From the entries that follow, copy exactly the lines beginning at the line holding "You are a computer-use agent." and continuing through the line holding "Instruction: Click the".

The data:
□ □ □ □ □ □ □

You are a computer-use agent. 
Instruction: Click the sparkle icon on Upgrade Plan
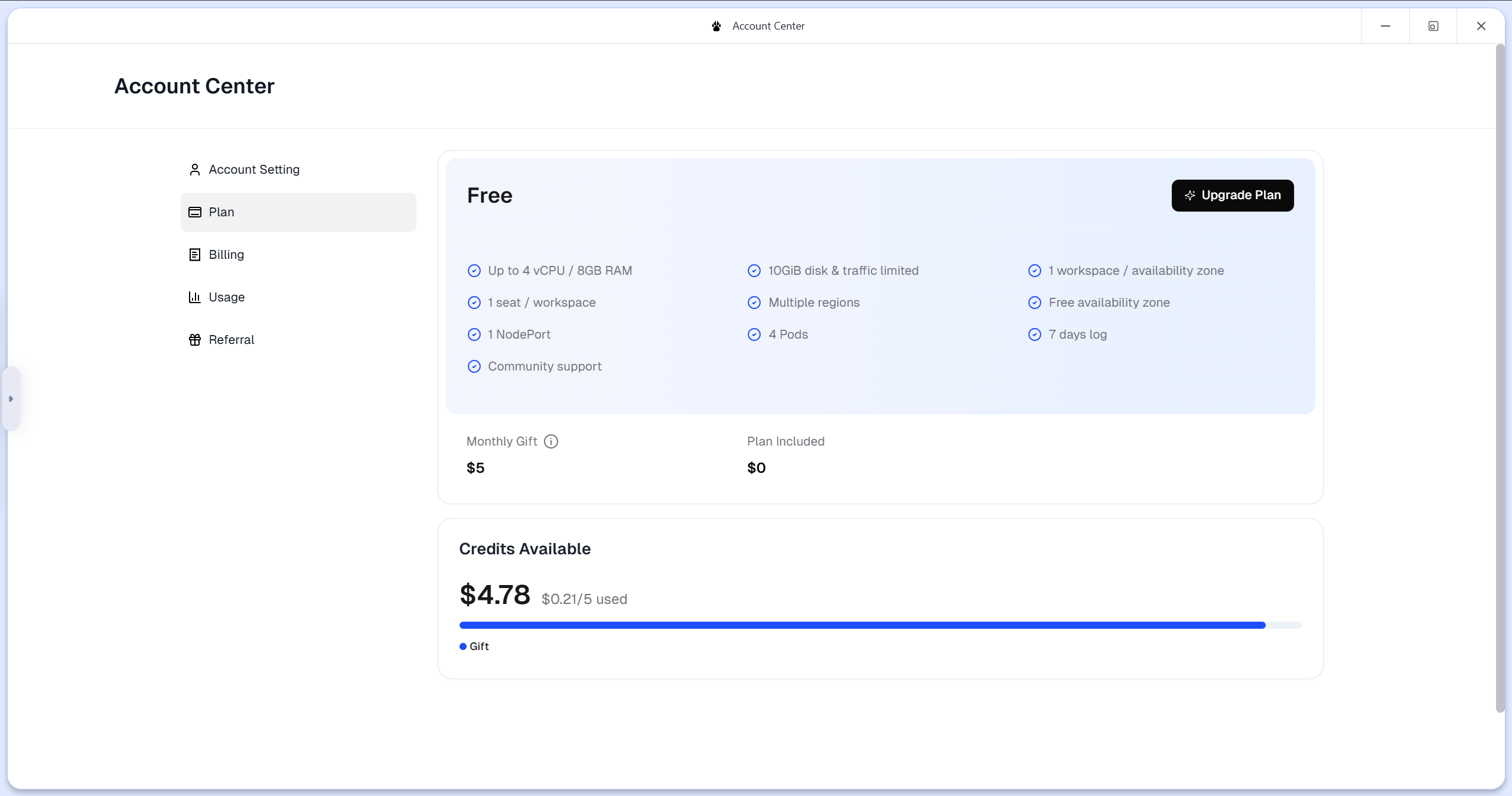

□ □ □ □ □ □ □

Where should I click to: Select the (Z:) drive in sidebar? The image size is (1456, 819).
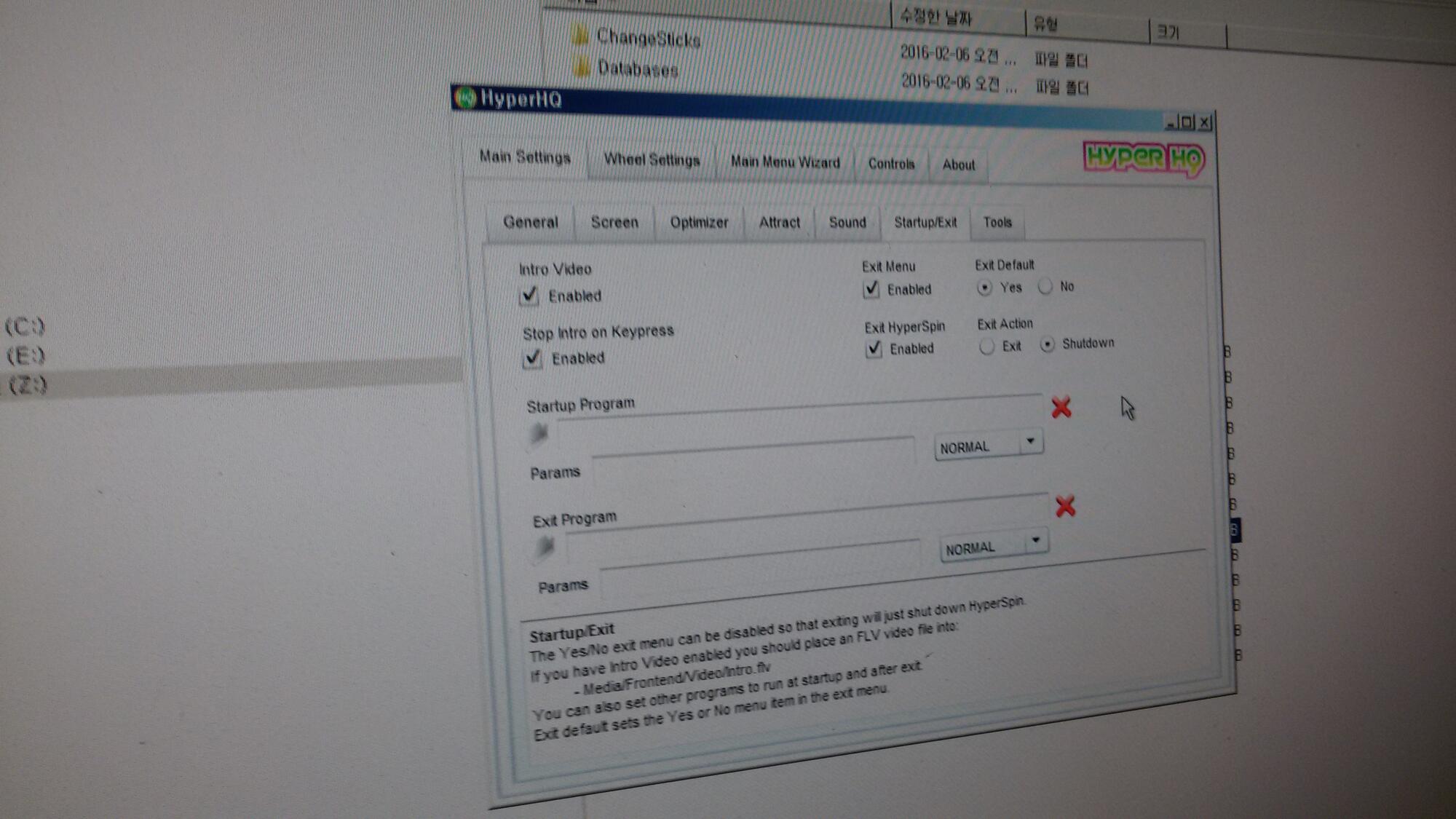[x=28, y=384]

□ □ □ □ □ □ □

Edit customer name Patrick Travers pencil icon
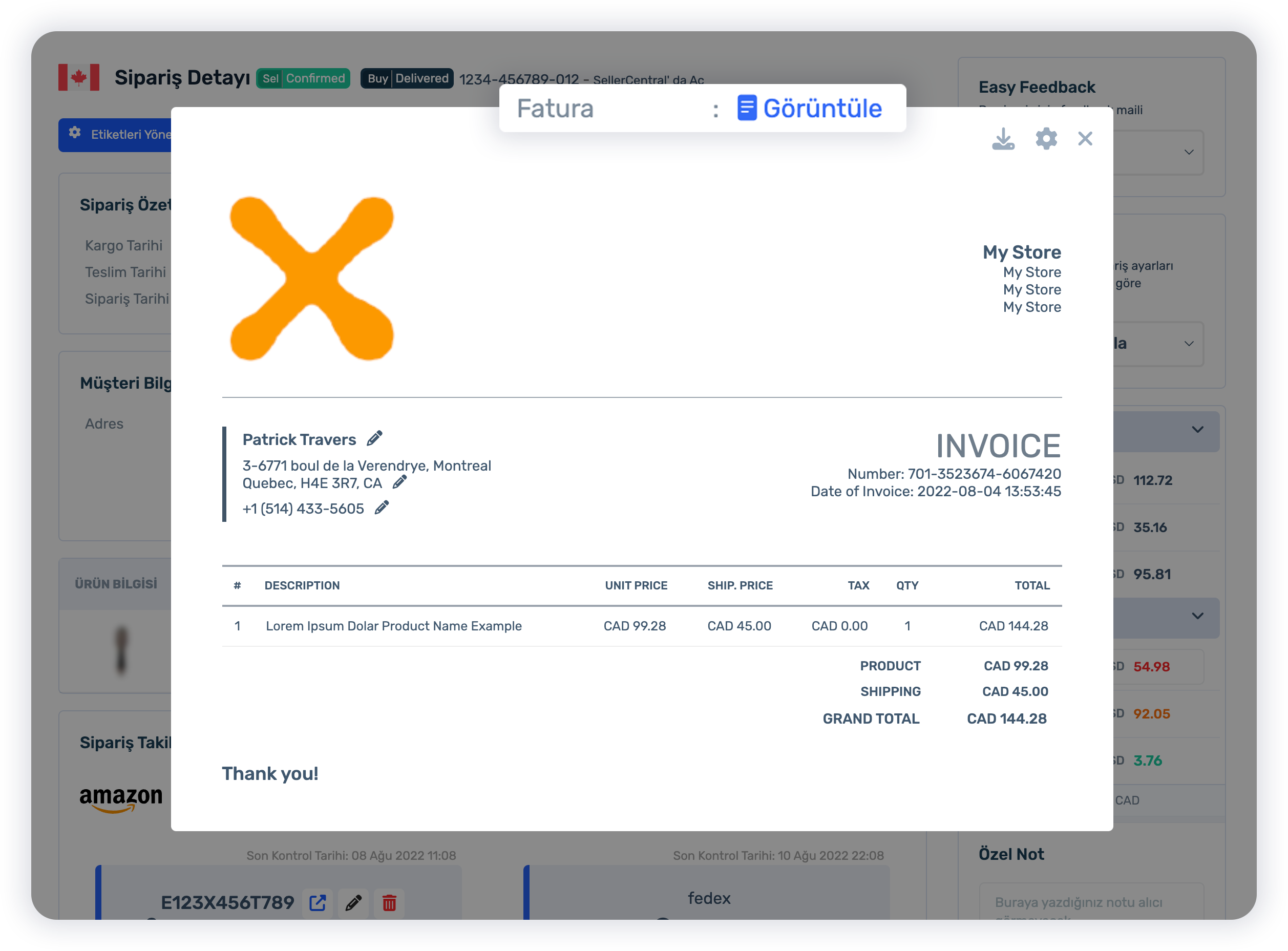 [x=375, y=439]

□ □ □ □ □ □ □

Reply:
You are a computer-use agent. 
Instruction: Click the sparkle icon on Upgrade Plan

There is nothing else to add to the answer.